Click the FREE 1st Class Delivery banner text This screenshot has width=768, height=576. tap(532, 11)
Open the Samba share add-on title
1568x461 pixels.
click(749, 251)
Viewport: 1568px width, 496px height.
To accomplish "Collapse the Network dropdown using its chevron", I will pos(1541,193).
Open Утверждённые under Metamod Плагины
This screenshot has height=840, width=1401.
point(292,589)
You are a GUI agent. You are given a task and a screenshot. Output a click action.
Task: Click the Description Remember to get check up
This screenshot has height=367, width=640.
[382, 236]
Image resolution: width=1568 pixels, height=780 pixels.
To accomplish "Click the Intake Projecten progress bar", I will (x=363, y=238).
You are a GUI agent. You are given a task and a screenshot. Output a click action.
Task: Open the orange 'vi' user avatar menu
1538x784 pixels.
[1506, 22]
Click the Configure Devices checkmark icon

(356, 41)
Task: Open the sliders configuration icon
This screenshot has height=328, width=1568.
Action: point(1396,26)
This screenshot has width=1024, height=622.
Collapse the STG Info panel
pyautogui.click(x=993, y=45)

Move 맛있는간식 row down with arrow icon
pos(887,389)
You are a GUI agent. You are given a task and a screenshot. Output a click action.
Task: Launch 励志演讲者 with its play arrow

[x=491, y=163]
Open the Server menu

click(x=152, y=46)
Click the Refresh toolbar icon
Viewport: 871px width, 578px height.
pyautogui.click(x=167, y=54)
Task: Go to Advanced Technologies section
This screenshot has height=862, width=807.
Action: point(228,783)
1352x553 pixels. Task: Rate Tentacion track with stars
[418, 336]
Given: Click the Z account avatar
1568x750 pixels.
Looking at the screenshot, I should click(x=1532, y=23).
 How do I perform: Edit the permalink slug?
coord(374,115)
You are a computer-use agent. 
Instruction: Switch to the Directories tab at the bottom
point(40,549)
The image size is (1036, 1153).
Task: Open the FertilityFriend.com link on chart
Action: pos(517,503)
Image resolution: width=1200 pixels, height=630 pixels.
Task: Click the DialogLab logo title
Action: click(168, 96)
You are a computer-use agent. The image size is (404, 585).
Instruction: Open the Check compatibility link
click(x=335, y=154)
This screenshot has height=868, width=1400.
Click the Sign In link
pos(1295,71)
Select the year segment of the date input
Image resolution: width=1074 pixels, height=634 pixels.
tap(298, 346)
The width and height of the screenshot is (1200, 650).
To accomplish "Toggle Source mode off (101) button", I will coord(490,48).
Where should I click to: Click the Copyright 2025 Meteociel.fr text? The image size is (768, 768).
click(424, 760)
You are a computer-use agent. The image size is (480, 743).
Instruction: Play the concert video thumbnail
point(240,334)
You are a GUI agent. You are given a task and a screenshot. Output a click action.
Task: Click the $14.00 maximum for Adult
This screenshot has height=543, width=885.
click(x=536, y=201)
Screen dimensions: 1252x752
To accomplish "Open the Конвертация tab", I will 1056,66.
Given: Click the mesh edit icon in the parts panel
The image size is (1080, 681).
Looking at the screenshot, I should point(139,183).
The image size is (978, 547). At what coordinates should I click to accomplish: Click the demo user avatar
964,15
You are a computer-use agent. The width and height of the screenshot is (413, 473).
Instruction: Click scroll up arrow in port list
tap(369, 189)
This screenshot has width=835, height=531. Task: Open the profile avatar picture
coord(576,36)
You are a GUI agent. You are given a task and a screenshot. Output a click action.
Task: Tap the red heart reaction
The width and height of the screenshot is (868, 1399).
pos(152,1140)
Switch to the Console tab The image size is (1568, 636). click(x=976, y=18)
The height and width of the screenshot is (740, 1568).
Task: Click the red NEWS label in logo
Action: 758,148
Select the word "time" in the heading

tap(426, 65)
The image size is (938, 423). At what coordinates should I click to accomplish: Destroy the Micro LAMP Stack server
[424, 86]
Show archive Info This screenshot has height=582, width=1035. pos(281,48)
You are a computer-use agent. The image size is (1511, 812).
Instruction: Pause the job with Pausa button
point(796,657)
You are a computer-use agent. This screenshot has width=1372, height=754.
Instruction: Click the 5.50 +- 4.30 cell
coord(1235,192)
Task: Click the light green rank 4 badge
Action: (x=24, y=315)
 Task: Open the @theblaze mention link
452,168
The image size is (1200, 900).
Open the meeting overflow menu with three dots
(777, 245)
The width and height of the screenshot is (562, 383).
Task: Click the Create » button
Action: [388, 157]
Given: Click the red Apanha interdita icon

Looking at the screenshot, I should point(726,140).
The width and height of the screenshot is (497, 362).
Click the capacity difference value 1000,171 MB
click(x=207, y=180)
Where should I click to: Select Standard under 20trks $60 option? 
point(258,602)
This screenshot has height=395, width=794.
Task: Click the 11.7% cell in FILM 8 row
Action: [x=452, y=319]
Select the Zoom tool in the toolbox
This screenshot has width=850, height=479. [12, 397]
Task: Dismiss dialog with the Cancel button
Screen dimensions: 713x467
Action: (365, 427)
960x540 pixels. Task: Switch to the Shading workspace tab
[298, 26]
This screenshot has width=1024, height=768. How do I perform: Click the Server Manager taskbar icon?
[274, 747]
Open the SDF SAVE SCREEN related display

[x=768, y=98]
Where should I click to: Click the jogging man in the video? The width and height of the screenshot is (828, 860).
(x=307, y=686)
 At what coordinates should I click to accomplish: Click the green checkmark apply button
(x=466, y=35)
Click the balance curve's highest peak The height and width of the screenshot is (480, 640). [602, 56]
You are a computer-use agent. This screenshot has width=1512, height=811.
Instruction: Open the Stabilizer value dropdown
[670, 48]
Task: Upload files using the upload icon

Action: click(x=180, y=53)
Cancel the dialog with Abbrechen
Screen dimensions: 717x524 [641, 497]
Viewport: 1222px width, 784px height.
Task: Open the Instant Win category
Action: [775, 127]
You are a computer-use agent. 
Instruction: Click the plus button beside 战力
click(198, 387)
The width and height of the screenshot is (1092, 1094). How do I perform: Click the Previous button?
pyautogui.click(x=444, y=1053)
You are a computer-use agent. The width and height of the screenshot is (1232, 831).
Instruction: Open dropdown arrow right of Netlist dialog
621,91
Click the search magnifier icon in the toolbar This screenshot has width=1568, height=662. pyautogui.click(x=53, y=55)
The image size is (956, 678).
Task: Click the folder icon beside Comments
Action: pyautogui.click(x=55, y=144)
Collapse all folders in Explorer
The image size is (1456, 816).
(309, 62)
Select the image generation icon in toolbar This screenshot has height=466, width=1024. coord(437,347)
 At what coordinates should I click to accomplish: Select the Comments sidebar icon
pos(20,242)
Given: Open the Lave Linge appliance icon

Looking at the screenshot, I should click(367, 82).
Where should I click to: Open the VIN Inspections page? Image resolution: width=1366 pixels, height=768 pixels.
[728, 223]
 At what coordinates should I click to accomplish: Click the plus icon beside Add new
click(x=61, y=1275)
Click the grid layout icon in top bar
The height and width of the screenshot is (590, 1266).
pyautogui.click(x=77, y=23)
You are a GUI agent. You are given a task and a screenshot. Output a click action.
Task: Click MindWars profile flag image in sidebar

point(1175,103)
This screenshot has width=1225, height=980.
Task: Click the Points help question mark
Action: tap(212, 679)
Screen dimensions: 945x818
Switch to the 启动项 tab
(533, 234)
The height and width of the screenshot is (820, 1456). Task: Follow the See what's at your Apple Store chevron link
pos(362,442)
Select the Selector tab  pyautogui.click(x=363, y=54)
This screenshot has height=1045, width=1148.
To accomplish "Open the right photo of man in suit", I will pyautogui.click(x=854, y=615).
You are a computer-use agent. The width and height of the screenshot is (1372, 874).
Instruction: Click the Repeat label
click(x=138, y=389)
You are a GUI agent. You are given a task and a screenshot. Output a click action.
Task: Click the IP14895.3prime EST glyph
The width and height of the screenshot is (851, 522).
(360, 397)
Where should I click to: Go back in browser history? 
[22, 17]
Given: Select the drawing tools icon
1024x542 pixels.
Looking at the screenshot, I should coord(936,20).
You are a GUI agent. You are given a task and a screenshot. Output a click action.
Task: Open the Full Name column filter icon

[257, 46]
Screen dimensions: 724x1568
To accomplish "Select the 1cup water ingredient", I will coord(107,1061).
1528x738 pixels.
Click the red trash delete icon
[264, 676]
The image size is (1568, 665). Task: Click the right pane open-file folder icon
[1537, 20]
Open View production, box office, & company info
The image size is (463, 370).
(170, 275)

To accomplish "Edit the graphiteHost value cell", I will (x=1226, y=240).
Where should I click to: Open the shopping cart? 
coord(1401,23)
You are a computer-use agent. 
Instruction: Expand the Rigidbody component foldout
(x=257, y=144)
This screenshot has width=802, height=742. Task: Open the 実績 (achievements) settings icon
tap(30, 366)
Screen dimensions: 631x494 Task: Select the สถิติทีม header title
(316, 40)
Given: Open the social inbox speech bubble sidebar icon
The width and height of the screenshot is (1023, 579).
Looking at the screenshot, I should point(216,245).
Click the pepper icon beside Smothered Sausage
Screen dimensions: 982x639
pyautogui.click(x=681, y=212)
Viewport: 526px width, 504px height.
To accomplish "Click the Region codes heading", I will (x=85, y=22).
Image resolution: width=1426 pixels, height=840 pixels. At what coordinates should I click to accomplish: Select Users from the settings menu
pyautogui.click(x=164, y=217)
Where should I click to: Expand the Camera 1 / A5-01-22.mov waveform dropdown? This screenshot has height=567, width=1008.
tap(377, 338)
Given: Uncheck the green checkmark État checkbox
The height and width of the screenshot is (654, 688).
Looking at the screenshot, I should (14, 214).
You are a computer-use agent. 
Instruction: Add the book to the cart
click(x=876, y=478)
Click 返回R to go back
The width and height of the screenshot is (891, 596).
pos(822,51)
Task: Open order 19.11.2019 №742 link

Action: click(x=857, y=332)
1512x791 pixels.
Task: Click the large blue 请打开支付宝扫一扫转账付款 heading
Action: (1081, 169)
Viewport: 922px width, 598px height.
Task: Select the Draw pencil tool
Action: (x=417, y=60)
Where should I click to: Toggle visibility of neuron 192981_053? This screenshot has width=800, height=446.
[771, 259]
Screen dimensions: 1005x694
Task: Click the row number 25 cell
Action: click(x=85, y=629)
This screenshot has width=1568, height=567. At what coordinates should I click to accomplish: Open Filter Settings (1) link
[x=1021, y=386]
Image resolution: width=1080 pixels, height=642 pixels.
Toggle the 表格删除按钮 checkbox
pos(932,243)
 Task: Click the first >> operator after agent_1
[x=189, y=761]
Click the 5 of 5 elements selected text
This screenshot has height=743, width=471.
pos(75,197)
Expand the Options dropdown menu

+===+

Exercise brief: Find the string "computer" in the material above, and report every line where it occurs.

Written solution:
You are a computer-use agent. 
You are a computer-use agent. The image size is (404, 585).
You are a computer-use agent. The image size is (480, 743).
You are a computer-use agent. The width and height of the screenshot is (413, 473).
You are a computer-use agent. The image size is (1511, 812).
You are a computer-use agent. This screenshot has width=1372, height=754.
You are a computer-use agent. This screenshot has width=1512, height=811.
You are a computer-use agent. 
You are a computer-use agent. The width and height of the screenshot is (1232, 831).
You are a computer-use agent. The width and height of the screenshot is (1372, 874).
You are a computer-use agent. 
You are a computer-use agent. 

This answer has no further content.